How to Get out of a Rut: 12 Useful Ways to Get Unstuck

How to Get out of a Rut: 12 Useful Ways to Get Unstuck

Have you gotten into a rut before? Or are you in a rut right now?

You know you’re in a rut when you run out of ideas and inspiration. I personally see a rut as a productivity vacuum. It might very well be a reason why you aren’t getting results. Even as you spend more time on your work, you can’t seem to get anything constructive done. While I’m normally productive, I get into occasional ruts (especially when I’ve been working back-to-back without rest). During those times, I can spend an entire day in front of the computer and get nothing done. It can be quite frustrating.

Over time, I have tried and found several methods that are helpful to pull me out of a rut. If you experience ruts too, whether as a working professional, a writer, a blogger, a student or other work, you will find these useful. Here are 12 of my personal tips to get out of ruts:

1. Work on the small tasks.

When you are in a rut, tackle it by starting small. Clear away your smaller tasks which have been piling up.
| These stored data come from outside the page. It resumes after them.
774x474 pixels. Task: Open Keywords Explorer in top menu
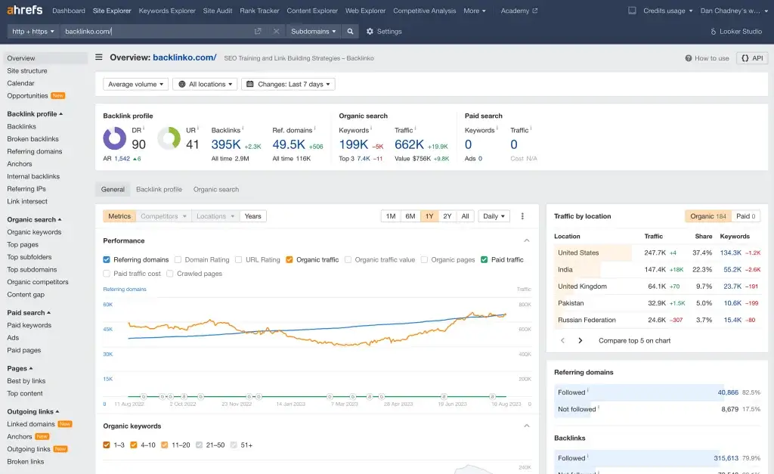pos(167,11)
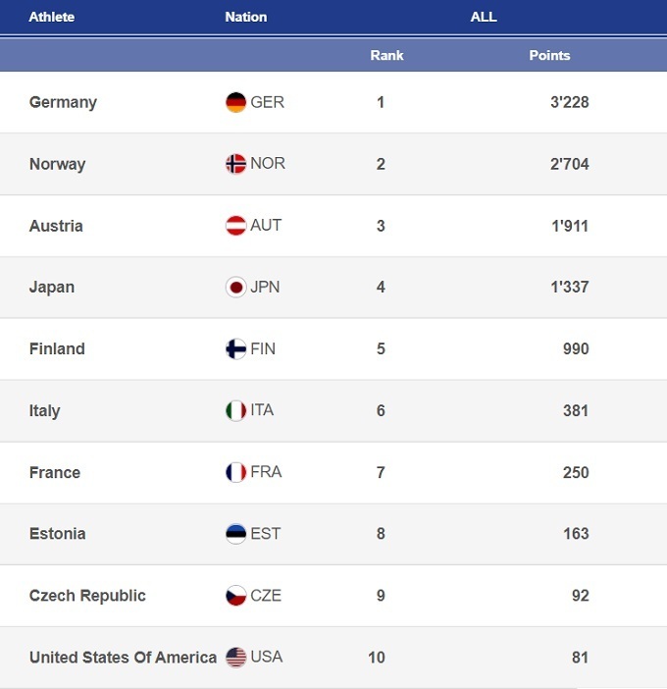Click the Nation column header
The image size is (667, 689).
245,17
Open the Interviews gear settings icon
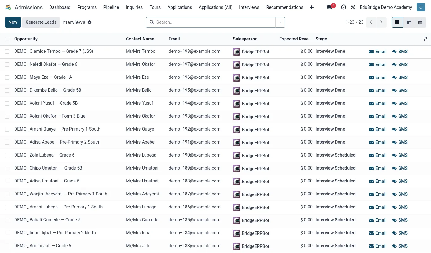 pyautogui.click(x=90, y=22)
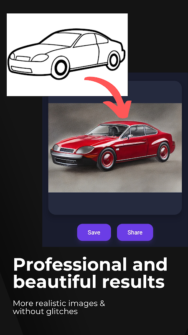
Task: Click the 'Professional and beautiful results' headline
Action: [x=90, y=273]
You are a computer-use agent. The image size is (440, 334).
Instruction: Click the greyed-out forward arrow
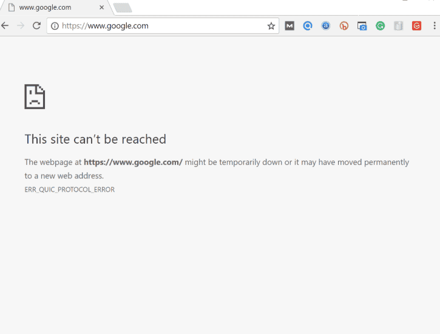[x=21, y=25]
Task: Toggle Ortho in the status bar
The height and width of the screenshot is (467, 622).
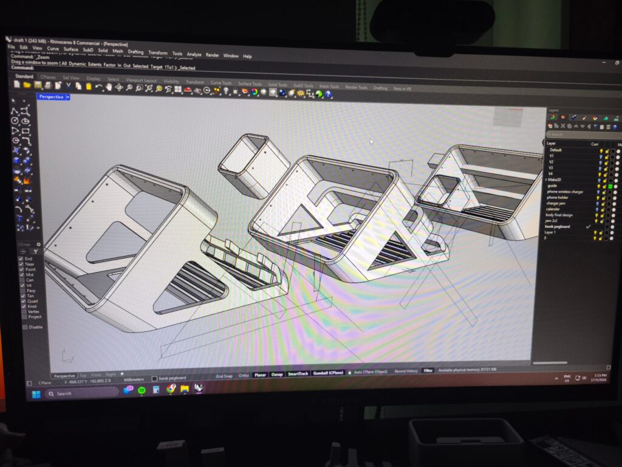Action: pyautogui.click(x=244, y=375)
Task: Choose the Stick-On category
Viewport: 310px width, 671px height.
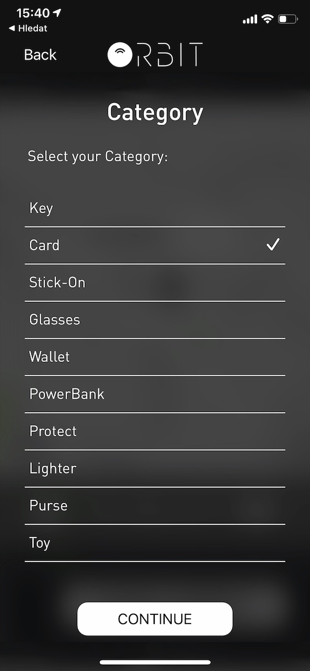Action: click(155, 283)
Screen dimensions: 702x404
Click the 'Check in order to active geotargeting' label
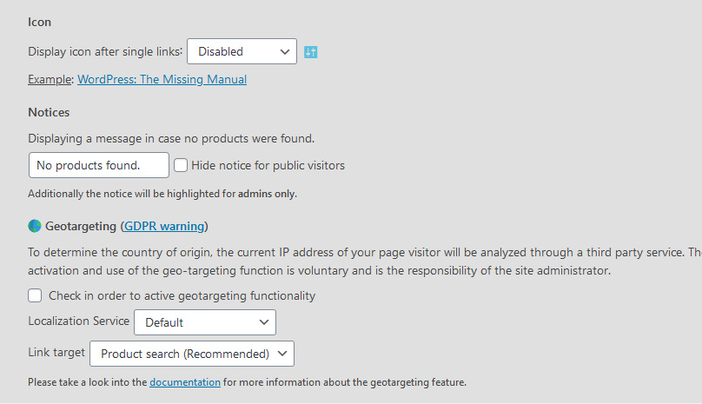click(x=182, y=295)
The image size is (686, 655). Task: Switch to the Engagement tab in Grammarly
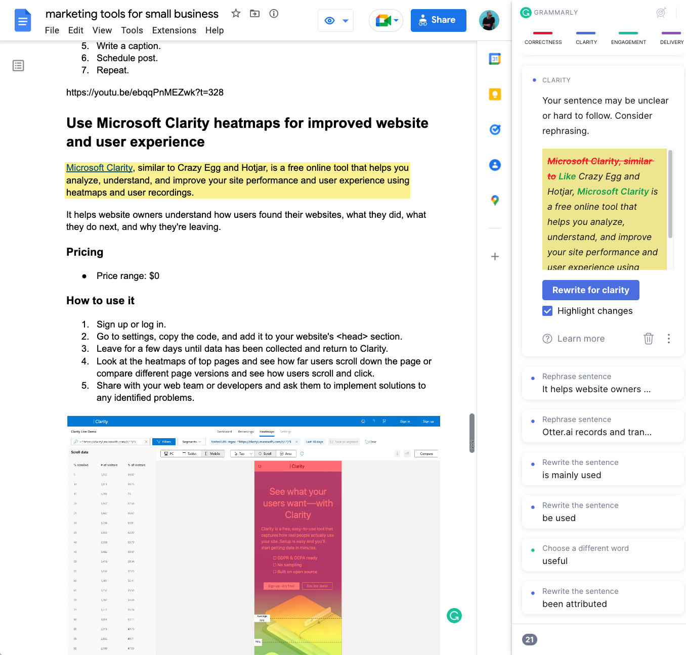[628, 38]
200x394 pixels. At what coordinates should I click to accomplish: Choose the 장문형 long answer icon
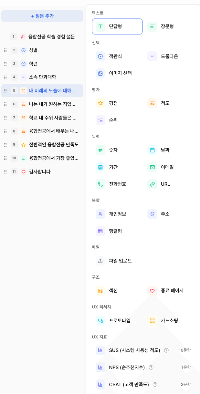[152, 26]
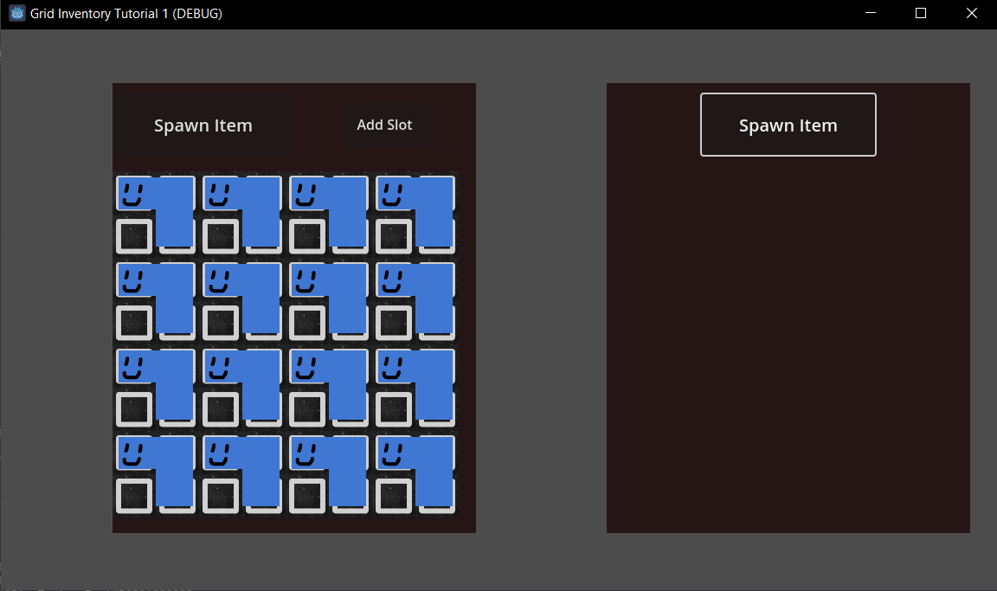Screen dimensions: 997x591
Task: Maximize the Grid Inventory Tutorial window
Action: [x=921, y=13]
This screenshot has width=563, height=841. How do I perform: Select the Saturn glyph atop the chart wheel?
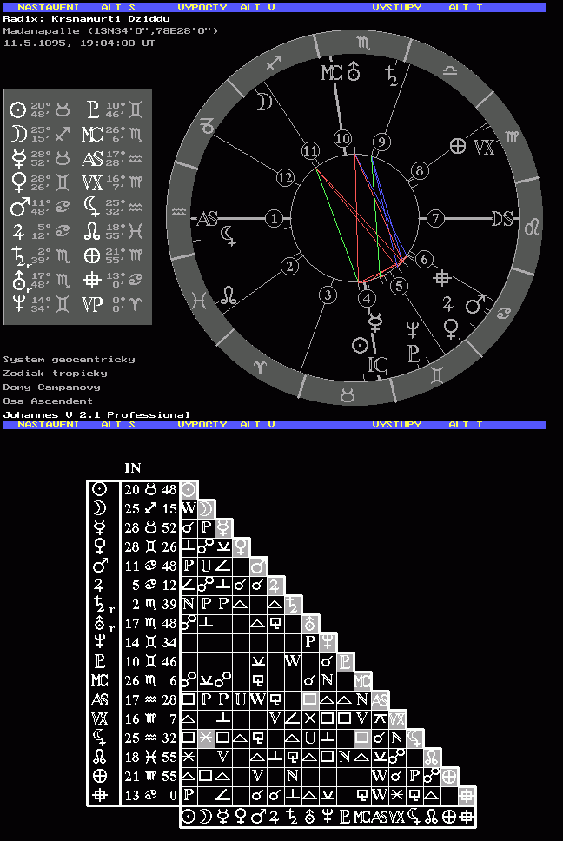pos(394,75)
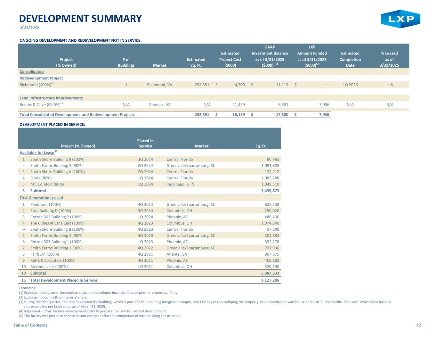Image resolution: width=437 pixels, height=338 pixels.
Task: Click the KeHE Distributors (100%) entry
Action: 53,260
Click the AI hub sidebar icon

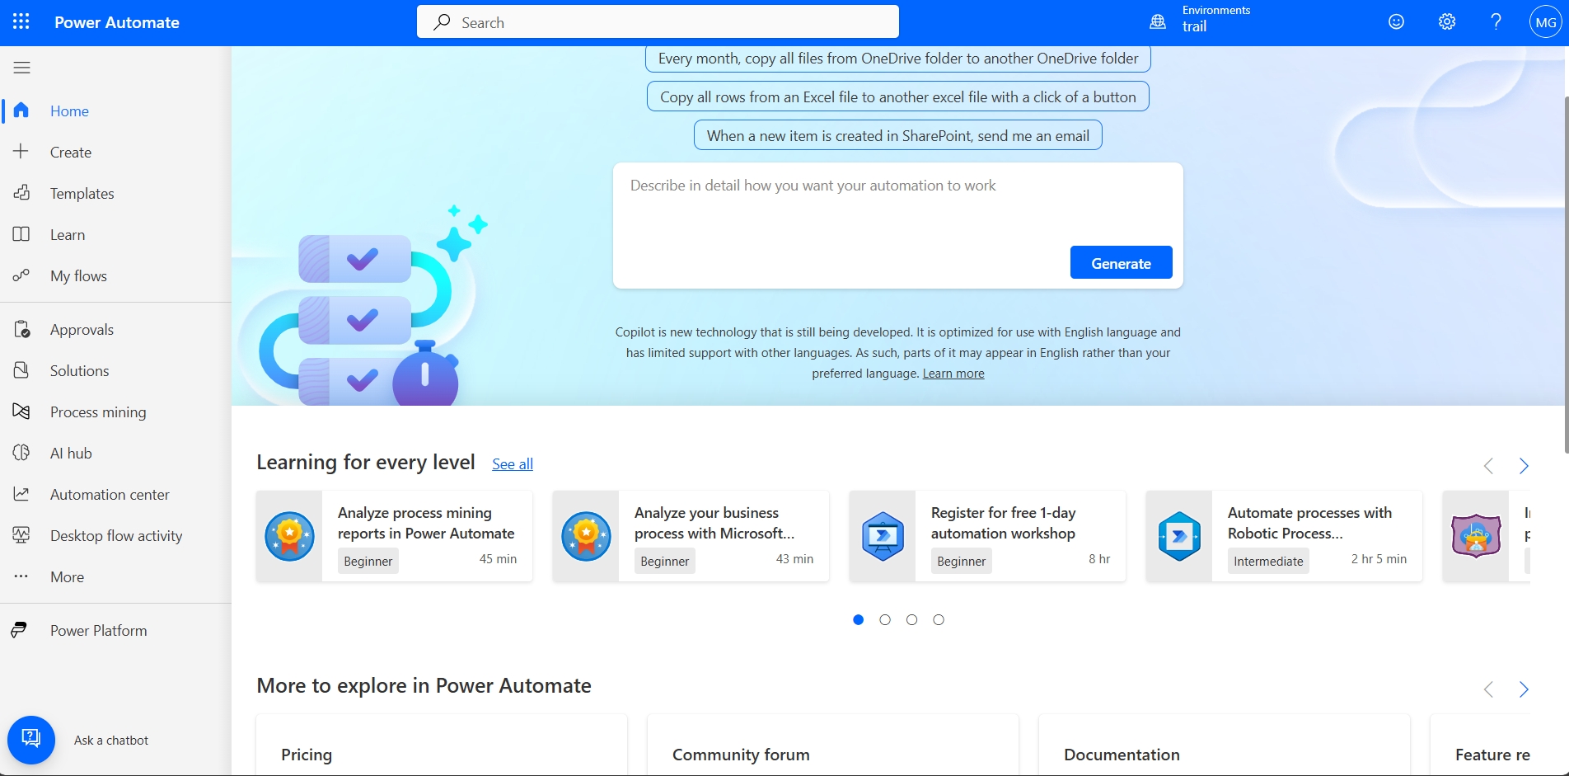click(21, 453)
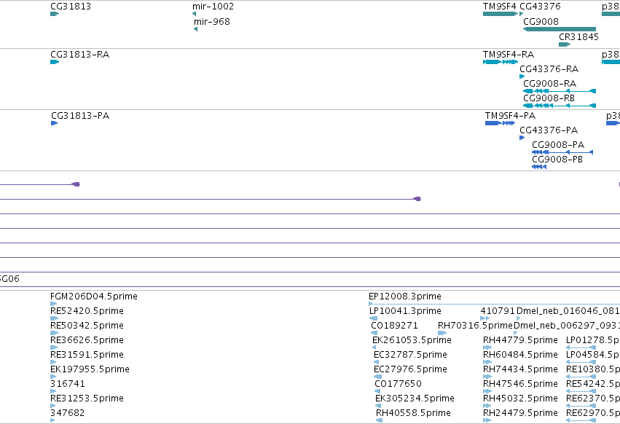Click the purple feature end marker below CG31813-PA
Viewport: 620px width, 424px height.
click(x=76, y=184)
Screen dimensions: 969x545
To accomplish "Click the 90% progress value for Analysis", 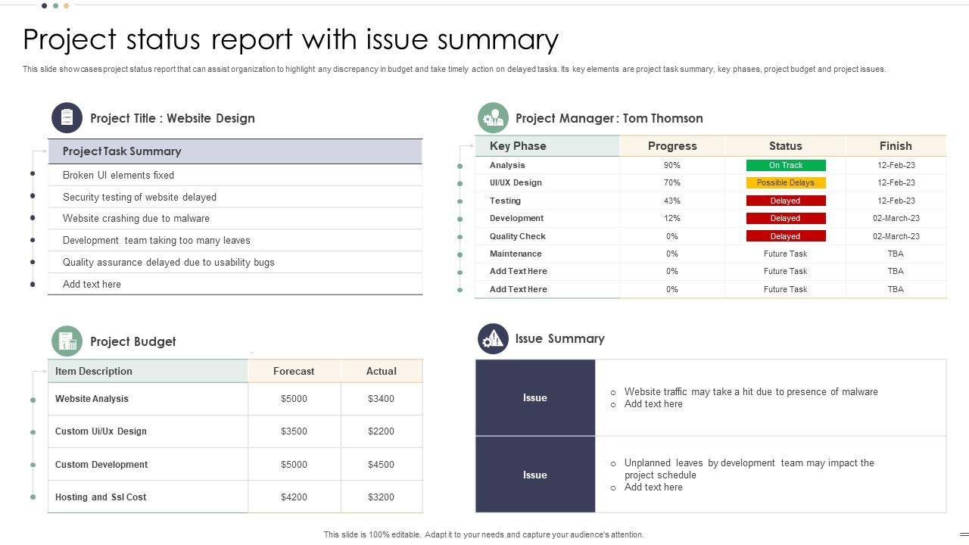I will (671, 164).
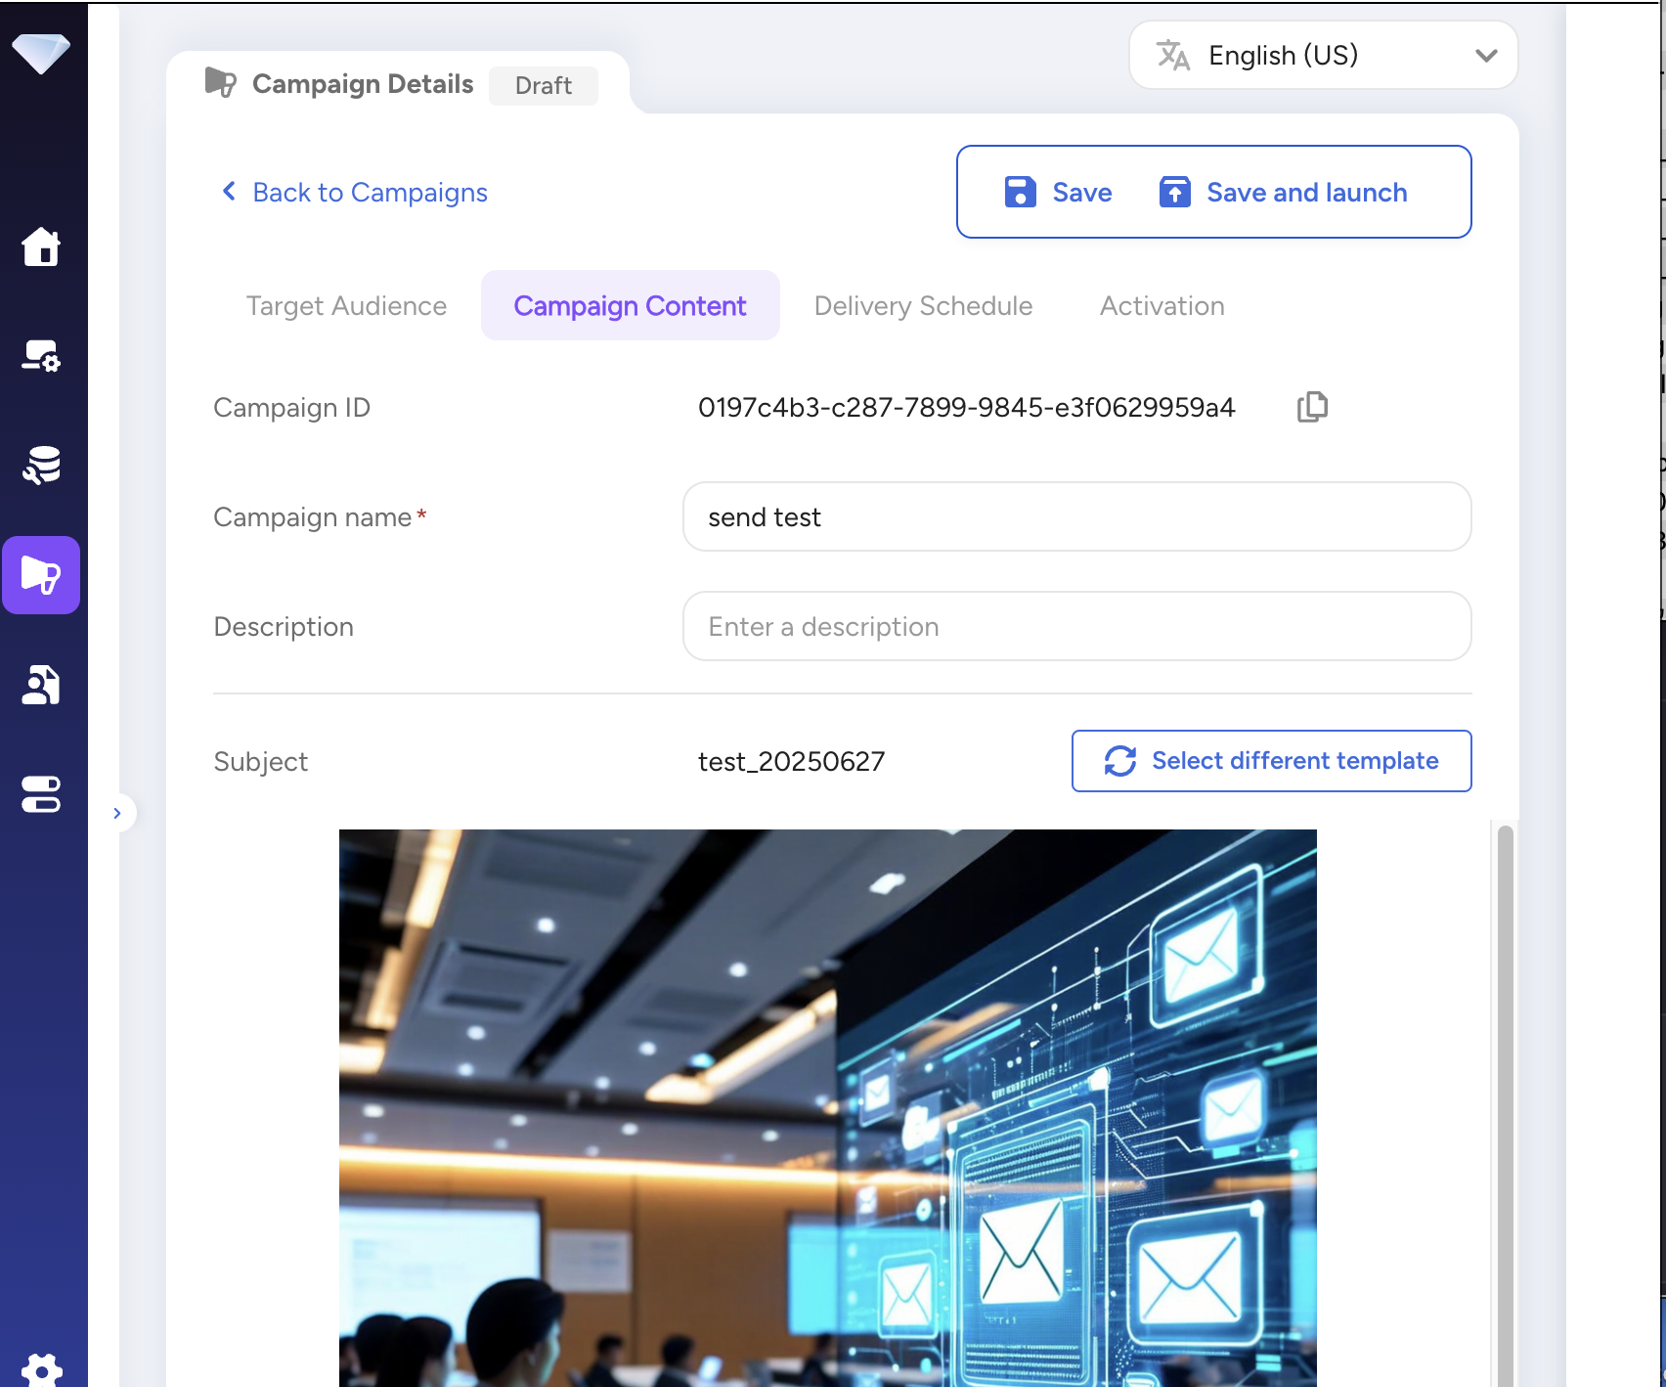Viewport: 1666px width, 1387px height.
Task: Click the Description input field
Action: 1076,626
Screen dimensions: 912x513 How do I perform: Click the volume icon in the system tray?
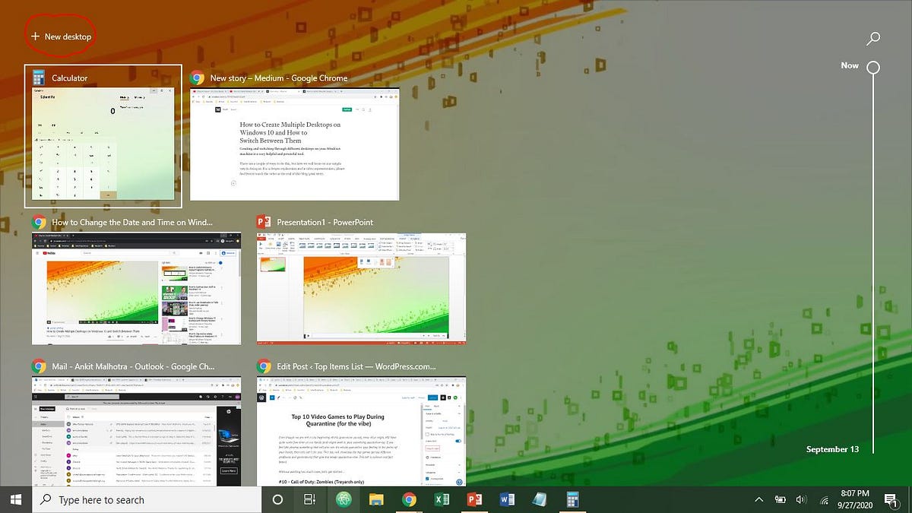[801, 499]
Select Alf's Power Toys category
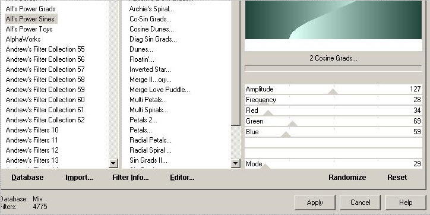This screenshot has width=430, height=215. (x=29, y=29)
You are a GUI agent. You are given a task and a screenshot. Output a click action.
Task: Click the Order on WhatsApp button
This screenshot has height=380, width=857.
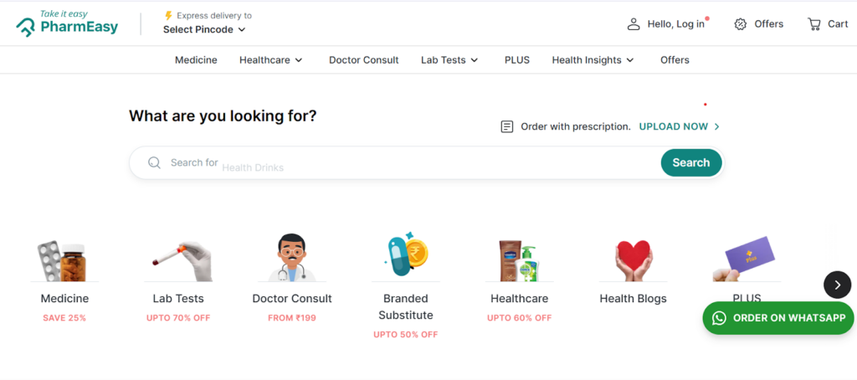[x=778, y=318]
Reply to your emails, organize your documents, declutter your work space, and reply to private messages.

Whenever I finish doing that, I generate a positive momentum which I bring forward to my work.

2. Take a break from your work desk.

Get yourself away from your desk and go take a walk. Go to the washroom, walk around the office, go out and get a snack.

Your mind is too bogged down and needs some airing. Sometimes I get new ideas right after I walk away from my computer.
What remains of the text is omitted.